### Text segment:
+===+
Edina Federated Women’s Club

What started as a small group of women wanting to make a difference has grown into a full-fledged philanthropic force. Meet: the Edina Federated Women’s Club.
As part of the city's Bicentennial Flea Market, EFWC members Rozanne McCandless and Anne Kelley dressed in period costume and sold sweets to raise money for community projects.

In 1969, twelve women gathered in a neighborhood home to make a difference in their community, and to create some long-lasting, time-honored friendships in the process.

Their small (and powerful) enclave formed the Edina Federated Women’s Club, part of the much-larger General Federation of Women’s Club (GFWC), which was started in 1890 by Jane Cunningham Croly, a plucky New York City journalist who, after being refused admittance to cover a dinner honoring Charles Dickens because she was a woman, started the women-only Sorosis Club, the precursor to GFWC. 

Seems like the perfect role model for a group of women with a mission, who now meet at St. Alban’s Episcopal Church.
+===+
### Task to complete:
Reproduce word for word the portion of the passage on the Edina Federated Women's Club that begins with the words "What started as" and ends with "precursor to GFWC.".

Records in a dataset:
+===+
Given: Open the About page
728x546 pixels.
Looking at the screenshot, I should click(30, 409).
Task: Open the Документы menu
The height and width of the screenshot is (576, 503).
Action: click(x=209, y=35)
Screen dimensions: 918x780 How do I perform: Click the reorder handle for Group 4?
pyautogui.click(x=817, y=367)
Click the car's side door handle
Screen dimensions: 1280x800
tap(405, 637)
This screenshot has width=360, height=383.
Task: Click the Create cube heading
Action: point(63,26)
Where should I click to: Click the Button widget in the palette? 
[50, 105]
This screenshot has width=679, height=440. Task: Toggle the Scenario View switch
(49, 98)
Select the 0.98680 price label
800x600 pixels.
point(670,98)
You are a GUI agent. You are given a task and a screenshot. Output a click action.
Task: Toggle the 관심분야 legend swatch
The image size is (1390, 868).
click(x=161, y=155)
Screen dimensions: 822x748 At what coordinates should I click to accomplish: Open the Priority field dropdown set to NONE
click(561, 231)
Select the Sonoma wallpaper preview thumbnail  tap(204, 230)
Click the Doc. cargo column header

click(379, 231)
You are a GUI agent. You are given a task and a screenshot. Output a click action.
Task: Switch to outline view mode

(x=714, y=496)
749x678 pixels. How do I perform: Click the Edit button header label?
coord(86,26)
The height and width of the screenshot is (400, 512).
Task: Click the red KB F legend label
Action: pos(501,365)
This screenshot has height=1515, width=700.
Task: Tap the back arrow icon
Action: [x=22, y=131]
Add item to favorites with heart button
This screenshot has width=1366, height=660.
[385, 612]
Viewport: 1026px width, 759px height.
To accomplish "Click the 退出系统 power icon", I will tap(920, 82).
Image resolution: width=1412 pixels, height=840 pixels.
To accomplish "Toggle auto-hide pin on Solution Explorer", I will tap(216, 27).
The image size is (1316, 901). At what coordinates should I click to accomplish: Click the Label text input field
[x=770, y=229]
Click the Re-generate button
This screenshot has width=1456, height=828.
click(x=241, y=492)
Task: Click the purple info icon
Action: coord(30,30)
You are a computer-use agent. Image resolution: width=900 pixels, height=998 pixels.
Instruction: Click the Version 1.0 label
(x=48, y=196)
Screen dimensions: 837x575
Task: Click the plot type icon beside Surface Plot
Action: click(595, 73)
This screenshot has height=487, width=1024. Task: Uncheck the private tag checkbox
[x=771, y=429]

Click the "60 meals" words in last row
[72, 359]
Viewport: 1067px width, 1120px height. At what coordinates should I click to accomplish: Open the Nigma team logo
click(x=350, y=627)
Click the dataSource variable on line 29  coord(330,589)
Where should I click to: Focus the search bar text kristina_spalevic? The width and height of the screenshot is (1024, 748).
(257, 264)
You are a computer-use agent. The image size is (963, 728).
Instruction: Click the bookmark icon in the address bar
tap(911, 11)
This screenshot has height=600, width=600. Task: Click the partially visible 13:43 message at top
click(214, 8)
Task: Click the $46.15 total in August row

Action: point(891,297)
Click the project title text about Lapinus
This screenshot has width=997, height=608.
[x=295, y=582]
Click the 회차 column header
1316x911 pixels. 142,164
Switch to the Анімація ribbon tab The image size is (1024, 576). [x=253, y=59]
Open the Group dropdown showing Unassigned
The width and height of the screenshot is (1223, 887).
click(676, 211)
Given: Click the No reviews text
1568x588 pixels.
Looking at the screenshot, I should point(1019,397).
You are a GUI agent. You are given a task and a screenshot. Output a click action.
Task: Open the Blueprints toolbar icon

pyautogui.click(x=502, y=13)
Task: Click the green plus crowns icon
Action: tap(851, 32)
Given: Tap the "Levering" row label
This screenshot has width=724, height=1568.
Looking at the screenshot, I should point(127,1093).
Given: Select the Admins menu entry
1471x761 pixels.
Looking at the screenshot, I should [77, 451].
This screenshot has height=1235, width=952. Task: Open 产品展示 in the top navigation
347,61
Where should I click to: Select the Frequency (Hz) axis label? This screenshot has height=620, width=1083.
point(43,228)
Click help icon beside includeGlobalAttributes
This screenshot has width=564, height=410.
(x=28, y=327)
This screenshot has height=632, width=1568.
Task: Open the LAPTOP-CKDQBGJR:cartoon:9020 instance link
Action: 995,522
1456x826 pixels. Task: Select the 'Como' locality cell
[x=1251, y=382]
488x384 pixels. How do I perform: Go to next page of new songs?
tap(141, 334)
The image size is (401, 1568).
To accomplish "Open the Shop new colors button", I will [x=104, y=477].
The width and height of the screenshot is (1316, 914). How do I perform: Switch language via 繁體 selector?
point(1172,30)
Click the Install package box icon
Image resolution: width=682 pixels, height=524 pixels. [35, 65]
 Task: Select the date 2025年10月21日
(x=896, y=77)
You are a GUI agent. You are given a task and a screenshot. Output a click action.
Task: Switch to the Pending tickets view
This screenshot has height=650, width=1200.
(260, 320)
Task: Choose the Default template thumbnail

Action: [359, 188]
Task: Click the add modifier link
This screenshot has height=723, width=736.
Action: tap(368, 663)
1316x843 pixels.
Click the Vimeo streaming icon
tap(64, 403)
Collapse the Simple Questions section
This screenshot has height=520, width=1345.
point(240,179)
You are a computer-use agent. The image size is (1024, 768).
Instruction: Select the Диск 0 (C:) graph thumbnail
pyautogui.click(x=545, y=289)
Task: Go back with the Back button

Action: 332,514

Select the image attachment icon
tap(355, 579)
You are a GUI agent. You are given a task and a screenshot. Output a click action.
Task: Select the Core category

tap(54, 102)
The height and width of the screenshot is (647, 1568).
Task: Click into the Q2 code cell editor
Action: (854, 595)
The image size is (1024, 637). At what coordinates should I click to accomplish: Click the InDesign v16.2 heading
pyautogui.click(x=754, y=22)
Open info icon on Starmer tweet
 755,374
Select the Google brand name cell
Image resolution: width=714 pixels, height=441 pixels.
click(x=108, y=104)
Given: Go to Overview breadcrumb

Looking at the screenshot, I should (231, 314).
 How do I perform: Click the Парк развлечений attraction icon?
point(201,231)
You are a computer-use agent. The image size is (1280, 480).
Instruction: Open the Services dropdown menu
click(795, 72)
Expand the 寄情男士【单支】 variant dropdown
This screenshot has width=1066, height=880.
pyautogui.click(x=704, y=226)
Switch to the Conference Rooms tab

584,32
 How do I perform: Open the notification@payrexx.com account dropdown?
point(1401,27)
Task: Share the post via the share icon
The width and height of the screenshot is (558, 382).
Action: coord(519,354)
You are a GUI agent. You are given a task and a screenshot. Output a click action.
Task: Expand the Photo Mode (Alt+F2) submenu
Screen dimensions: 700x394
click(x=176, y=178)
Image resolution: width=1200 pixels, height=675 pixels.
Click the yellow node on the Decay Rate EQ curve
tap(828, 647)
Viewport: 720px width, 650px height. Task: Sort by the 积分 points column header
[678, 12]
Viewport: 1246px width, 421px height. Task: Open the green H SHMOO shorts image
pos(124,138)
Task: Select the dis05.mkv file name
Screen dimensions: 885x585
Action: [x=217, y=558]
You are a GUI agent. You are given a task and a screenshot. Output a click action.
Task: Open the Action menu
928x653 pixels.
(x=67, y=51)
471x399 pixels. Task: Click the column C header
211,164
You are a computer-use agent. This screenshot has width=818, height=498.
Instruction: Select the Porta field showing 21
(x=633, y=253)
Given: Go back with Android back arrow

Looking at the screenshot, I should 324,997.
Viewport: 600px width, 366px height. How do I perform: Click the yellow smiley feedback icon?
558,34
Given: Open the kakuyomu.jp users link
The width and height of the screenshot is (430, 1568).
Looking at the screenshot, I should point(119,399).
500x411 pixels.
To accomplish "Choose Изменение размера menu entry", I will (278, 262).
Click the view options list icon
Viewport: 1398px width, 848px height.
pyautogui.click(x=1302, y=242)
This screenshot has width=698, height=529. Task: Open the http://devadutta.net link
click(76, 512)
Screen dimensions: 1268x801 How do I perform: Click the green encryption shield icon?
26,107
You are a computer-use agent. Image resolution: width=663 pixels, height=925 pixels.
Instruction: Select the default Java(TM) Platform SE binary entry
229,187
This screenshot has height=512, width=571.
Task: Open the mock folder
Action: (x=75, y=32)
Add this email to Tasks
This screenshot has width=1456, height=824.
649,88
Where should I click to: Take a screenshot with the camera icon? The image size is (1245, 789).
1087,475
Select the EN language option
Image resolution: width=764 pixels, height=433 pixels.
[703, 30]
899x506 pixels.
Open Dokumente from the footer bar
+===+
### Written solution:
What started as a small group of women wanting to make a difference has grown into a full-fledged philanthropic force. Meet: the Edina Federated Women’s Club.
As part of the city's Bicentennial Flea Market, EFWC members Rozanne McCandless and Anne Kelley dressed in period costume and sold sweets to raise money for community projects.

In 1969, twelve women gathered in a neighborhood home to make a difference in their community, and to create some long-lasting, time-honored friendships in the process.

Their small (and powerful) enclave formed the Edina Federated Women’s Club, part of the much-larger General Federation of Women’s Club (GFWC), which was started in 1890 by Jane Cunningham Croly, a plucky New York City journalist who, after being refused admittance to cover a dinner honoring Charles Dickens because she was a woman, started the women-only Sorosis Club, the precursor to GFWC.